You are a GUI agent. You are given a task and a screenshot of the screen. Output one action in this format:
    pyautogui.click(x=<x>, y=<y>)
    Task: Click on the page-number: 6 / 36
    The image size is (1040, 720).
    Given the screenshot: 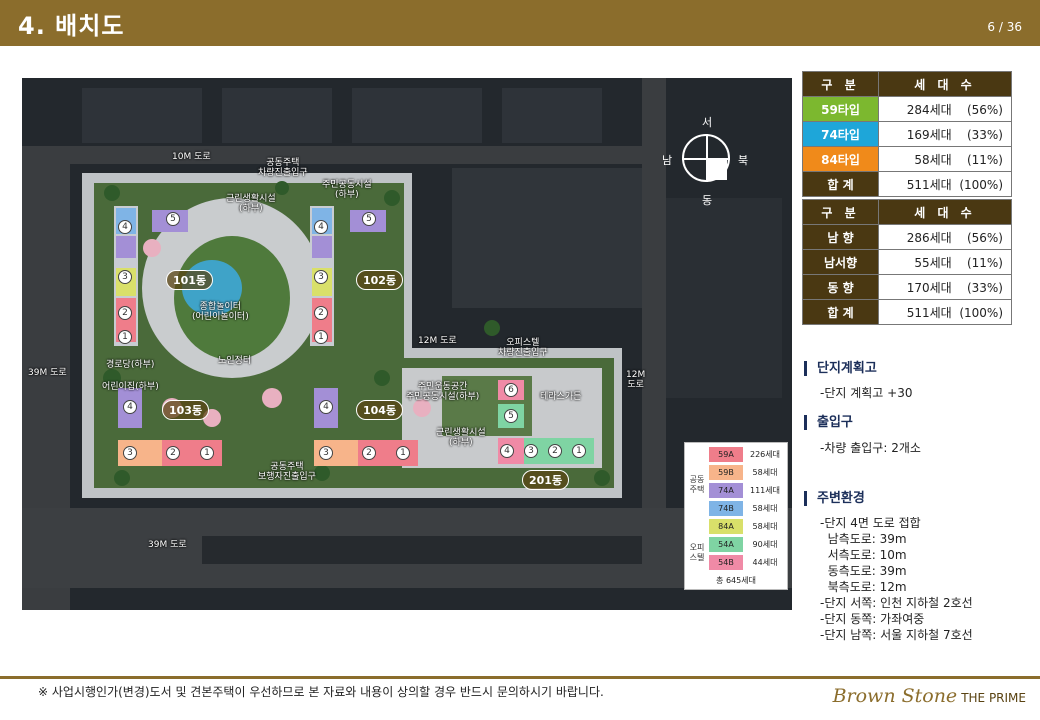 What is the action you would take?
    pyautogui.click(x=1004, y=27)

---+---

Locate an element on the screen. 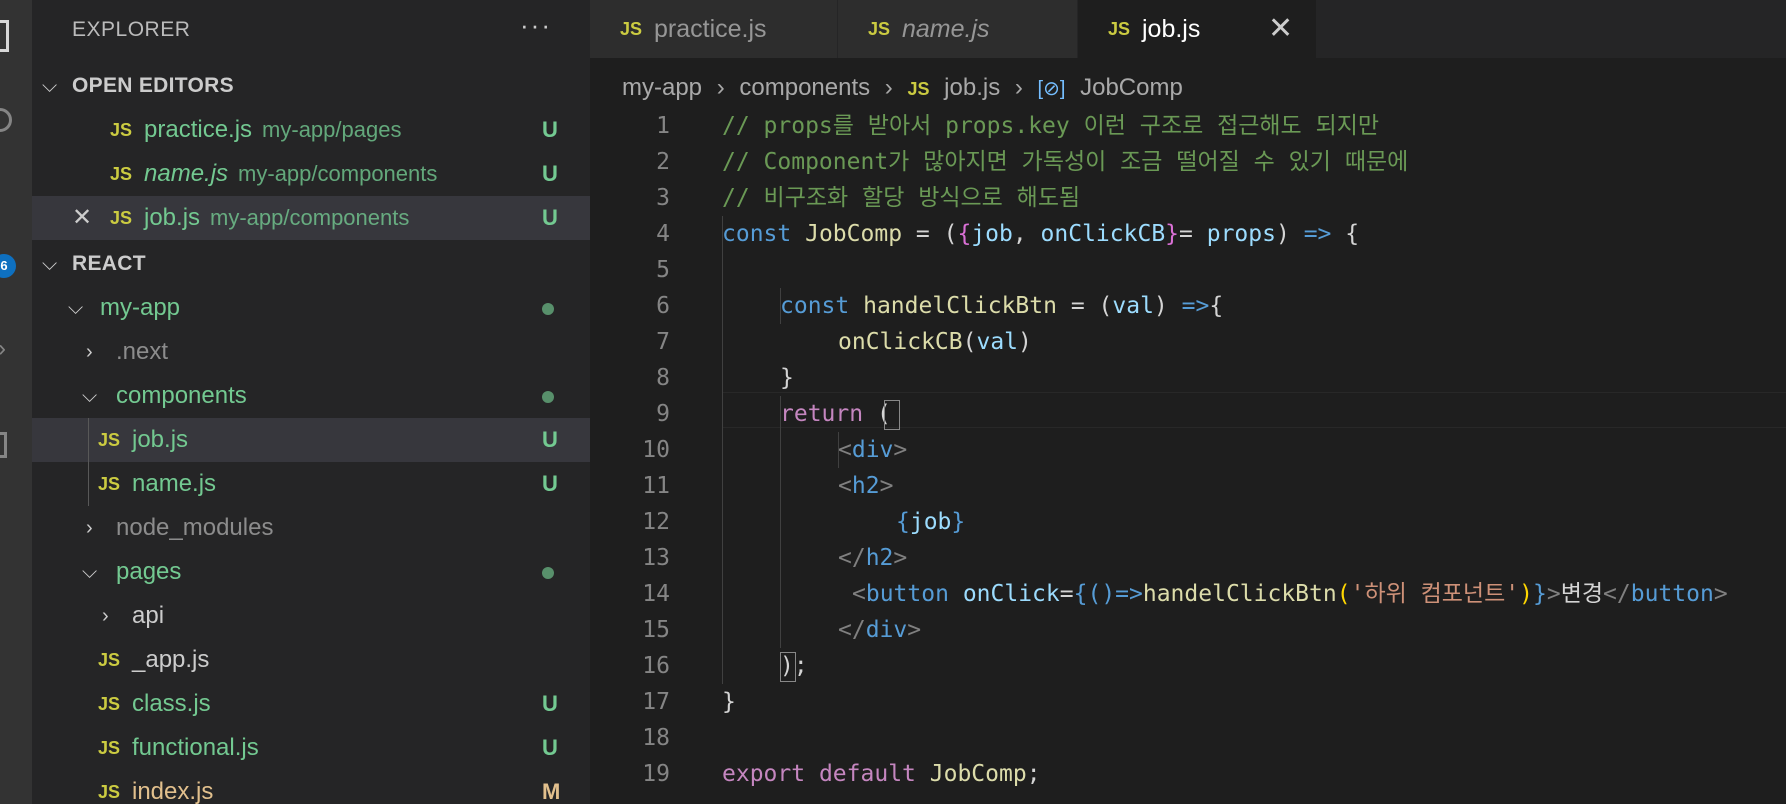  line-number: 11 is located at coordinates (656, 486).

---+---

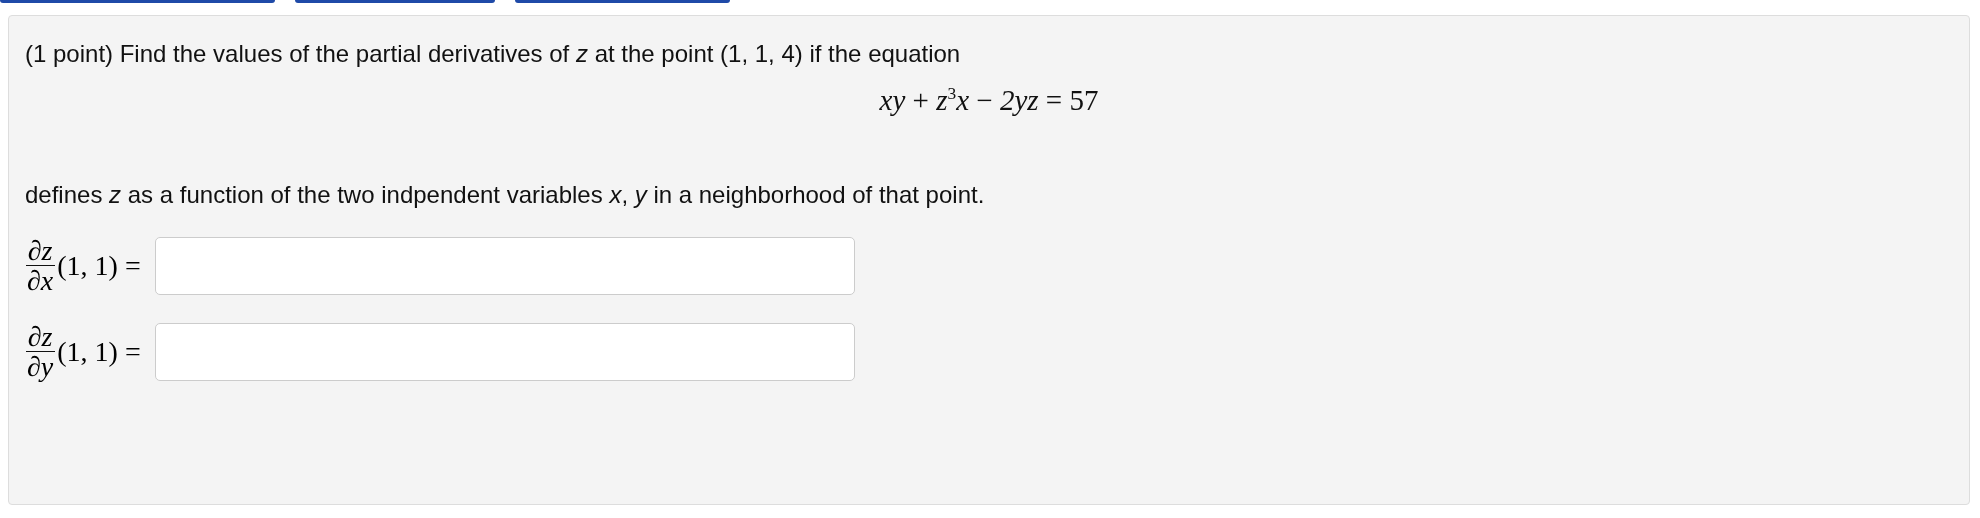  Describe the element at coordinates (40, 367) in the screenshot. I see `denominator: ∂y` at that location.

---+---

**Activity**
Update everything from the line containing "You are a GUI" down to the line containing "The image size is (1040, 720)." by putting "screen assistant" in place of "GUI agent", leaving the rest unchanged. Give back only those lines.

**Result**
You are a screen assistant. You are given a task and a screenshot of the screen. Output one action in this format:
    pyautogui.click(x=<x>, y=<y>)
    Task: Click on the page-number: 6 / 36
    The image size is (1040, 720).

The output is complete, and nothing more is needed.